## [Your objective]
Reproduce verbatim the stretch of the Exoskeleton documentation from "# => Duplicate" through "exo.add_save_page_code('https://www.ruediger-voigt.eu/')".

## [Text segment]
* * * * *
Machine Learning and other applications make it necessary to download thousands or sometimes hundreds of thousands of files.
Using a high-speed-connection carries the risk to run an involuntary denial-of-service attack on the servers that provide those files and webpages.
Exoskeleton is a Python framework that helps you build a crawler / scraper that avoids too high loads on the connection and instead runs permanently and fault tolerant to ultimately download all files.
Its main functionalities are:
- Managing the download queue and document data within a MariaDB database.
- Avoid processing the same URL more than once.
- Working through the queue by either
- downloading files to disk,
- storing the page source code into a database table,
- storing the page text,
- or making PDF-copies of webpages.
- Managing already downloaded files:
- Storing multiple versions of a specific file.
- Assigning labels to downloads, so they can be found and grouped easily.
- Sending progress reports to the admin.
- Installation and Requirements
- Create a Bot
- Dealing with result pages
- Avoiding duplicates
- The Queue: Downloading files / Saving the page code / Creating PDF
- Bot Behavior
- Progress Reports via Email
- File Versions and Labels
- Using the Blocklist
- Downloading an Archive : A quite complex use case requiring some custom SQL. This is the actual project that triggered the development of exoskeleton.
#!/usr/bin/env python3
# -*- coding: utf-8 -*-
import logging
import exoskeleton
logging.basicConfig(level=logging.DEBUG)
# Create a bot
# exoskeleton makes reasonable assumptions about
# parameters left out, like:
# - host = localhost
# - port = 3306 (MariaDB standard)
# - ...
exo = exoskeleton.Exoskeleton(
project_name='Bot',
database_settings={'database': 'exoskeleton',
'username': 'exoskeleton',
'passphrase': ''},
# True, to stop after the queue is empty, Otherwise it will
# look consistently for new tasks in the queue:
bot_behavior={'stop_if_queue_empty': True},
filename_prefix='bot_',
chrome_name='chromium-browser',
target_directory='/home/myusername/myBot/'
)
exo.add_file_download('https://www.ruediger-voigt.eu/examplefile.txt')
# => Will be saved in the target directory. The filename will be the
# chosen prefix followed by the database id and .txt.
exo.add_file_download(
'https://www.ruediger-voigt.eu/examplefile.txt',
{'example-label', 'foo'})
# => Duplicate will be recognized and not added to the queue,
# but the labels will be associated with the file in the
# database.
exo.add_file_download(
'https://www.ruediger-voigt.eu/file_does_not_exist.pdf')
# => Nonexistent file: will be marked, but will not stop the bot.
# Save a page's code into the database:
exo.add_save_page_code('https://www.ruediger-voigt.eu/')
# Use chromium or Google chrome to generate a PDF of the website:
exo.add_page_to_pdf('https://github.com/RuedigerVoigt/exoskeleton')
# work through the queue:
exo.process_queue()
* * * * *
## [Stored records]
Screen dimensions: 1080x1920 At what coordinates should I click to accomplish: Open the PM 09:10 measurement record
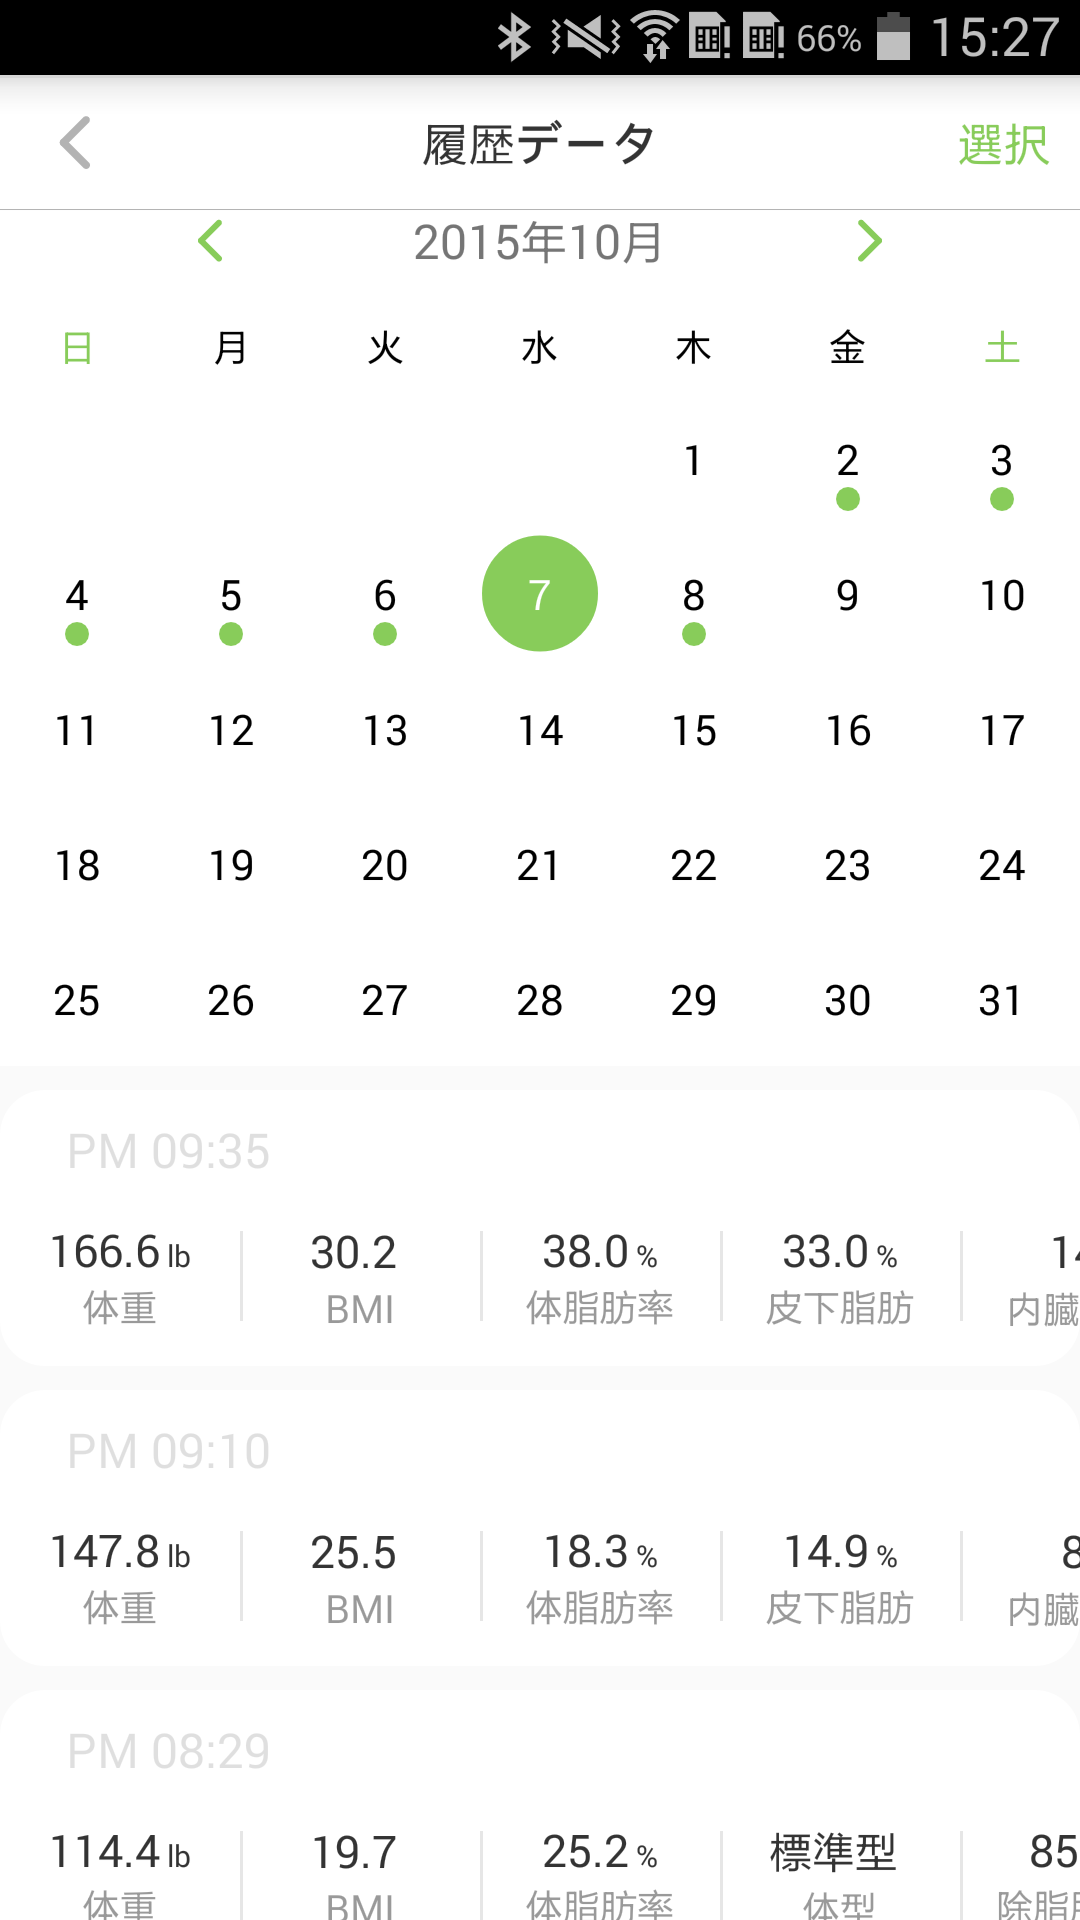540,1528
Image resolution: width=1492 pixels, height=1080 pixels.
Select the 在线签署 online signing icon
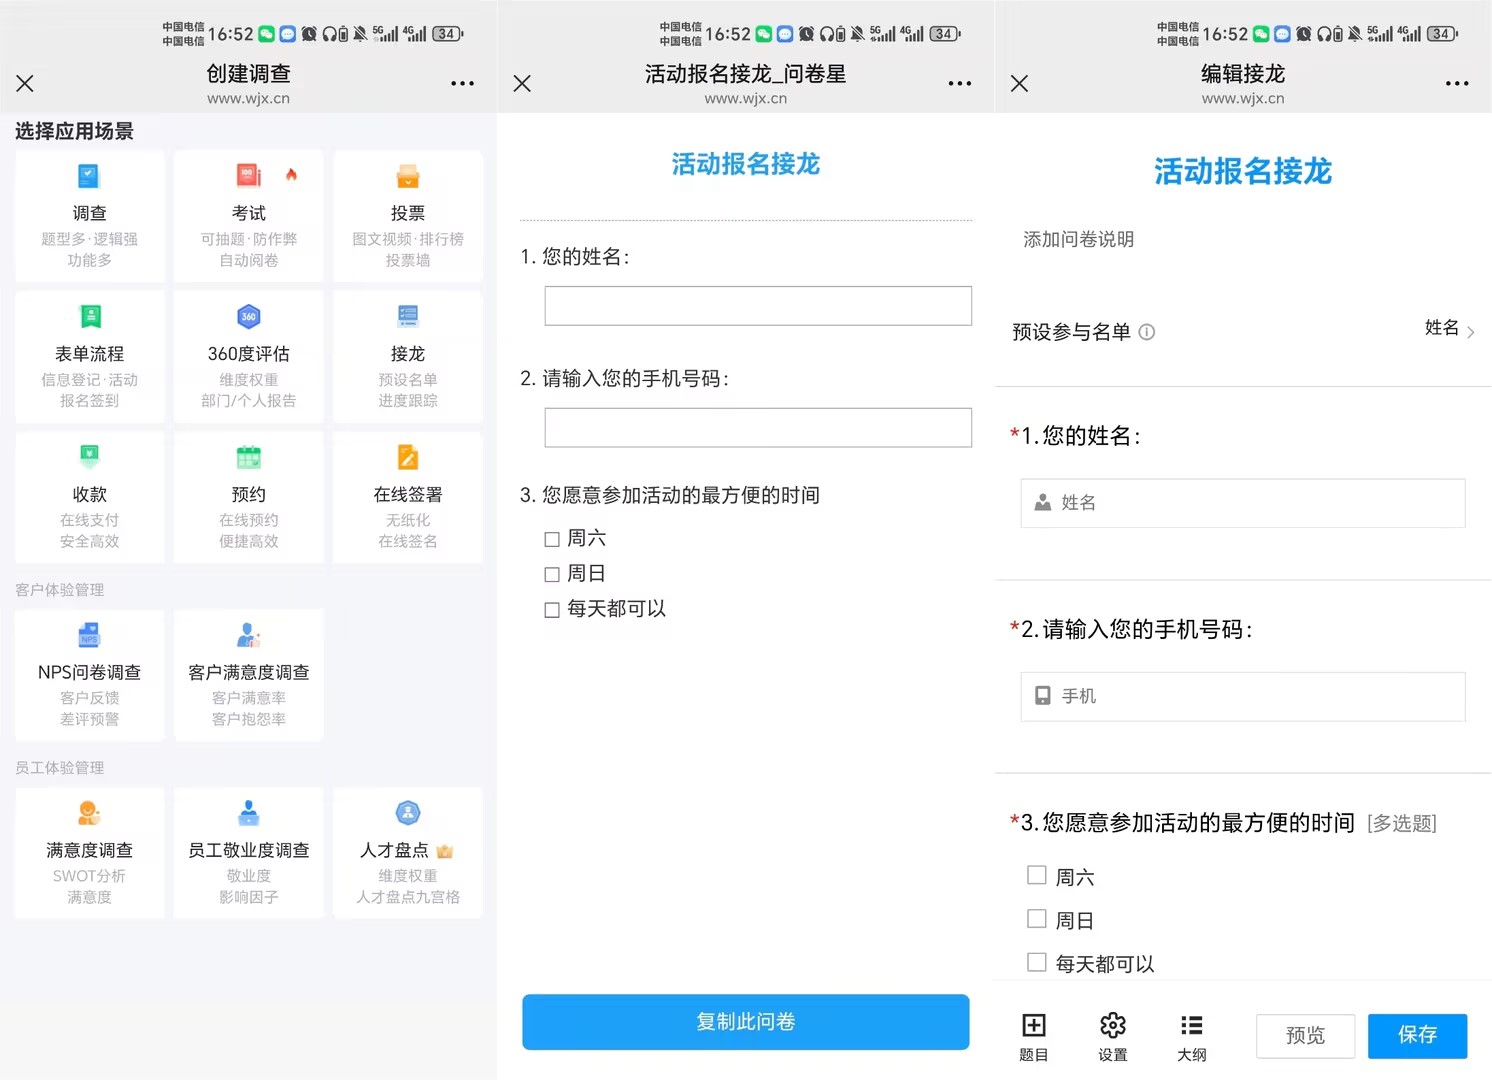[x=407, y=458]
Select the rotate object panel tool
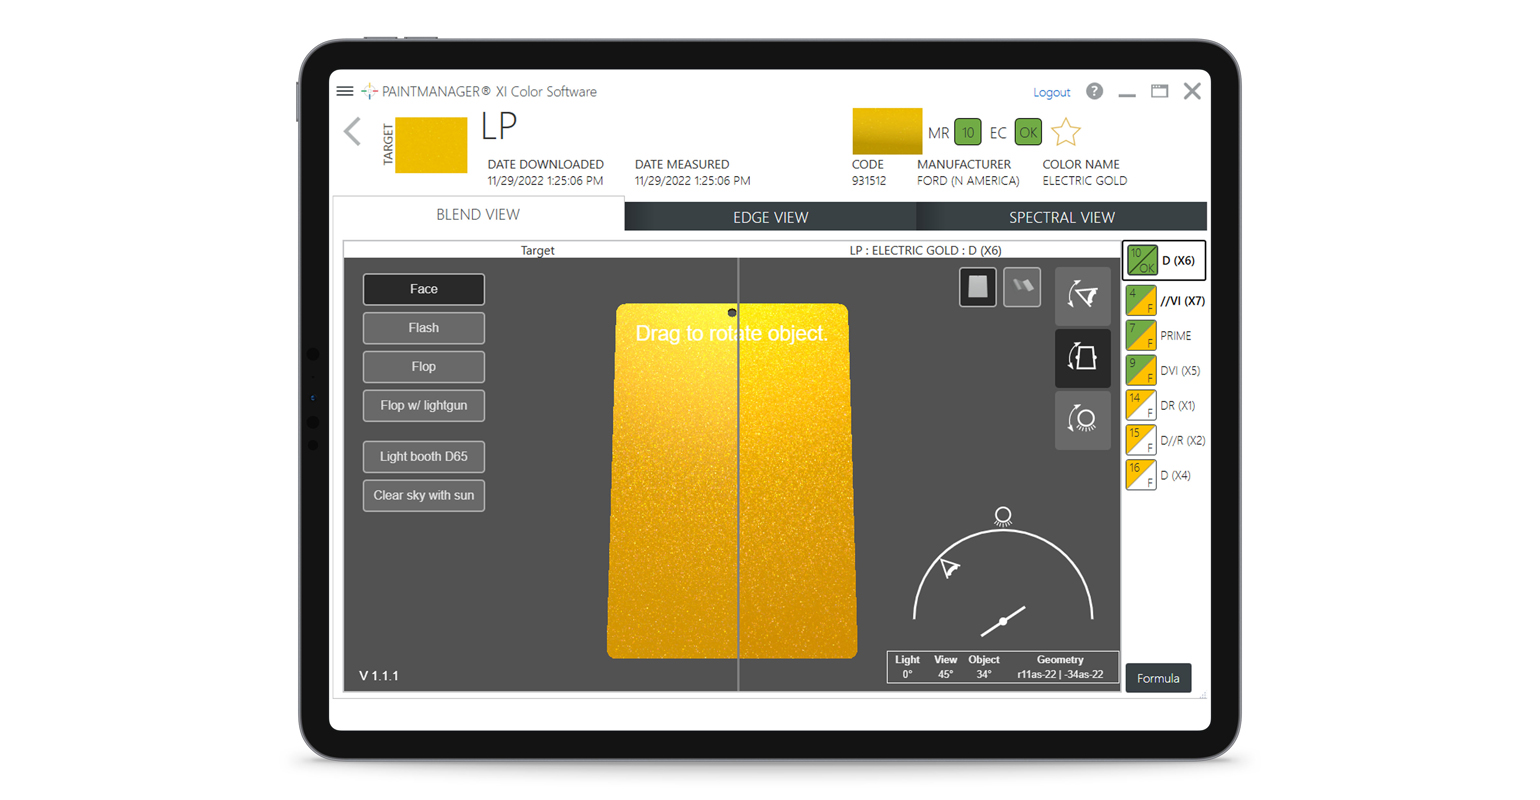The height and width of the screenshot is (800, 1540). tap(1082, 358)
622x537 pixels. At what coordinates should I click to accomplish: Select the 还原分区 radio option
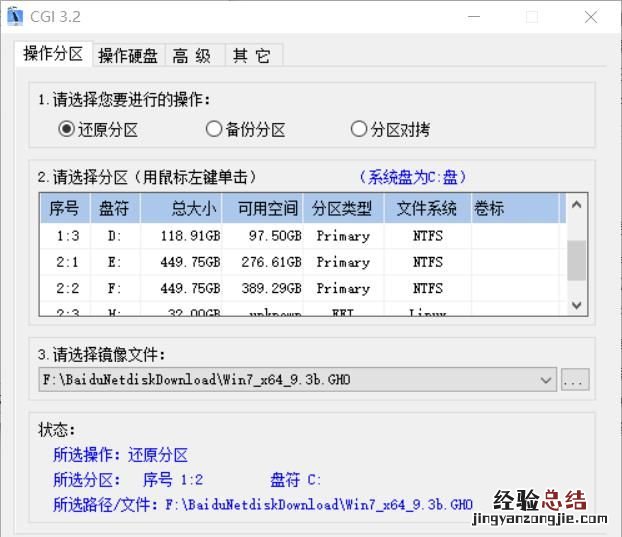click(67, 129)
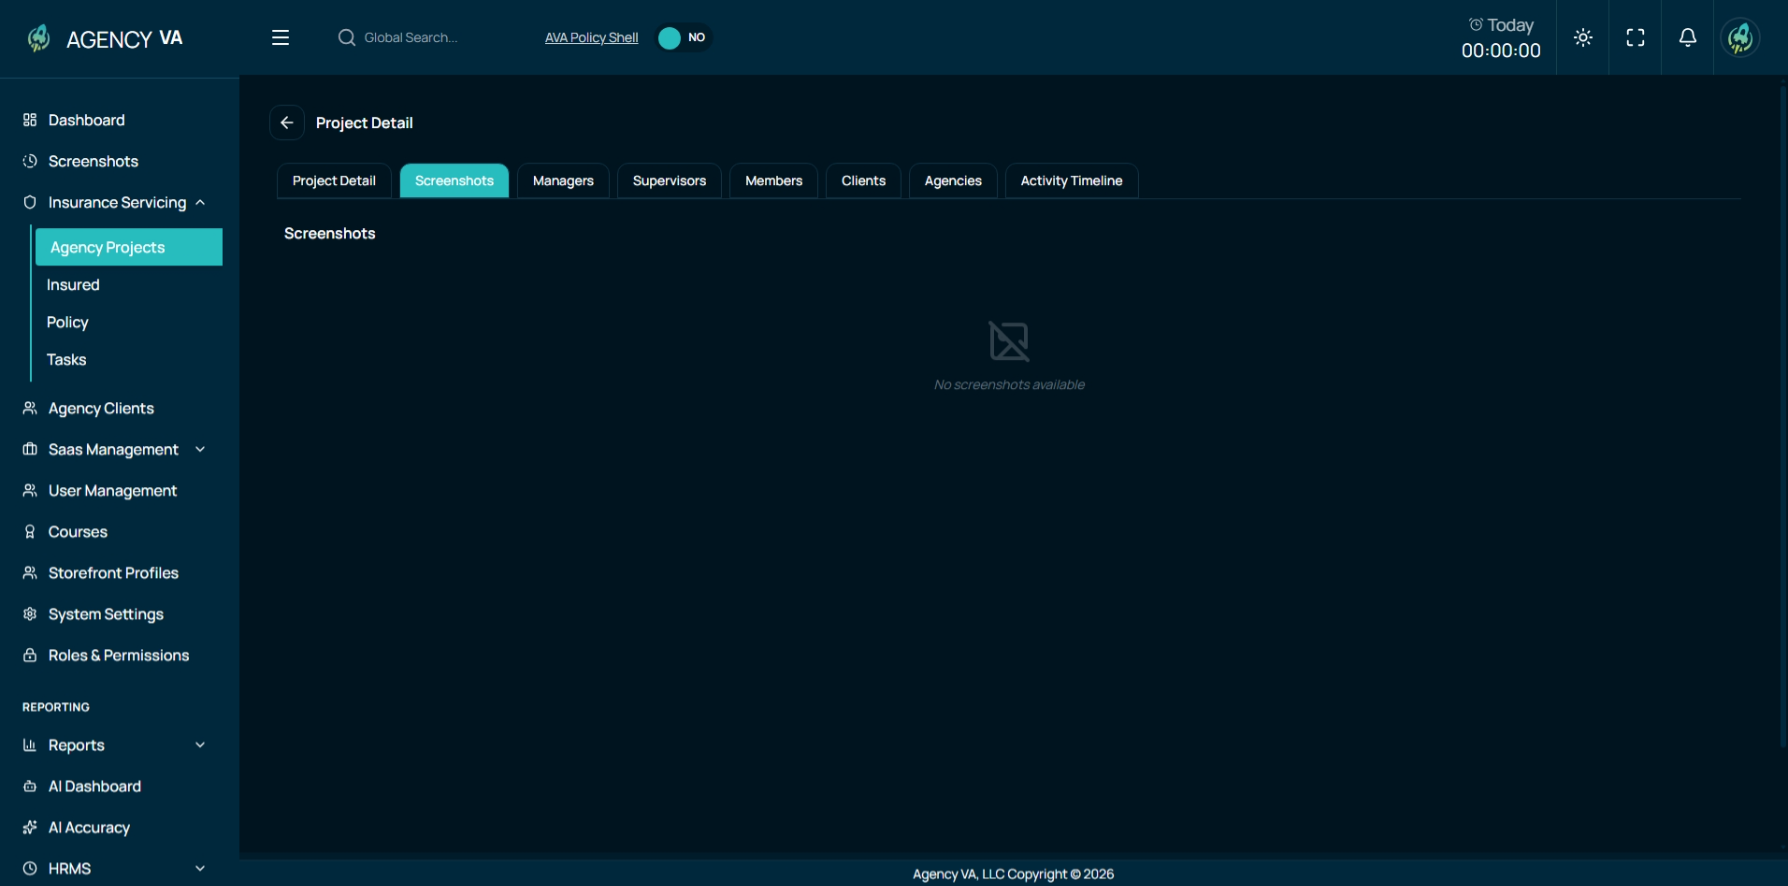Enter fullscreen mode with the expand icon
The height and width of the screenshot is (886, 1788).
[1635, 38]
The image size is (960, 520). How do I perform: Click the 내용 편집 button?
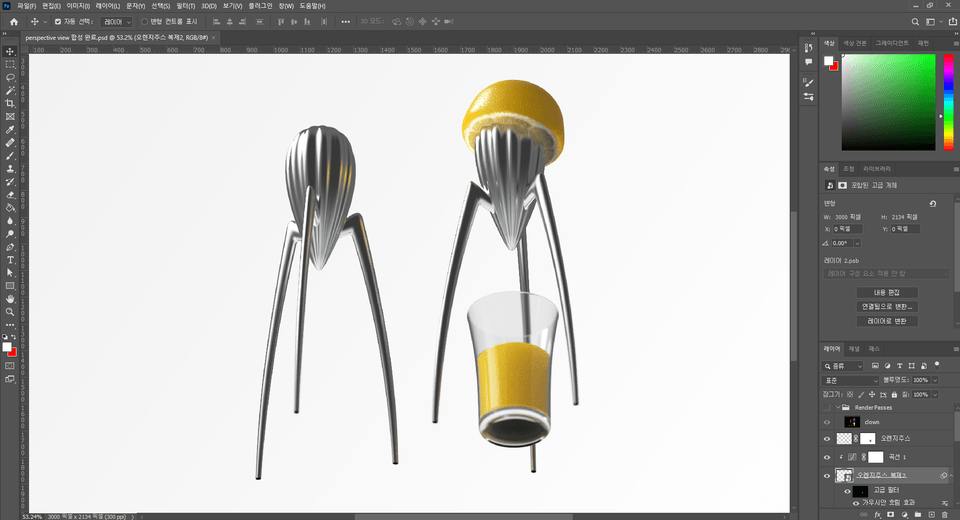tap(887, 291)
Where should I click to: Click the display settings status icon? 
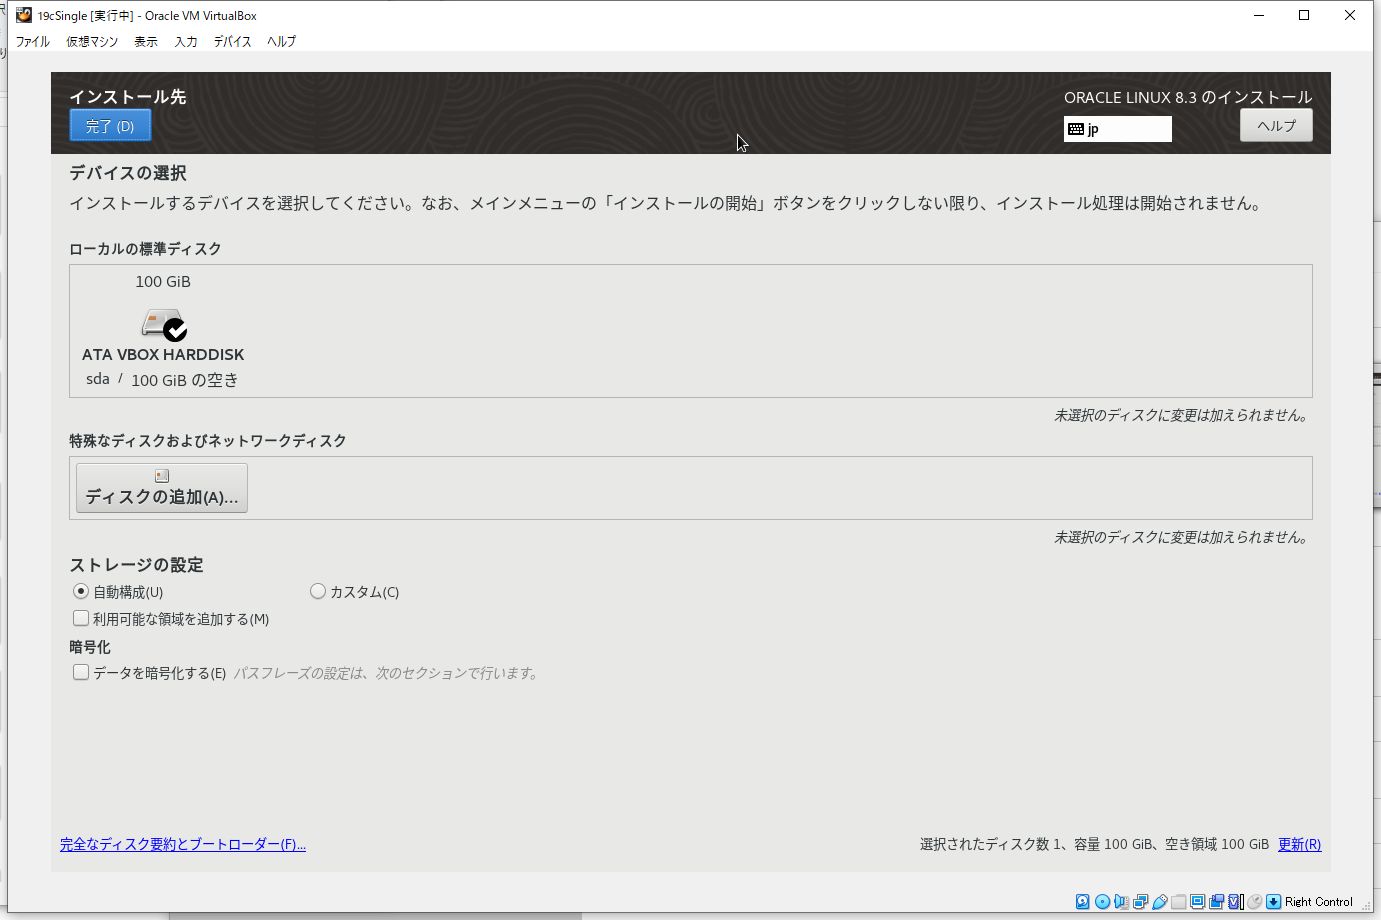click(x=1197, y=901)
* * * * *
## [Response to the task]
# => Duplicate will be recognized and not added to the queue,
# but the labels will be associated with the file in the
# database.
exo.add_file_download(
'https://www.ruediger-voigt.eu/file_does_not_exist.pdf')
# => Nonexistent file: will be marked, but will not stop the bot.
# Save a page's code into the database:
exo.add_save_page_code('https://www.ruediger-voigt.eu/')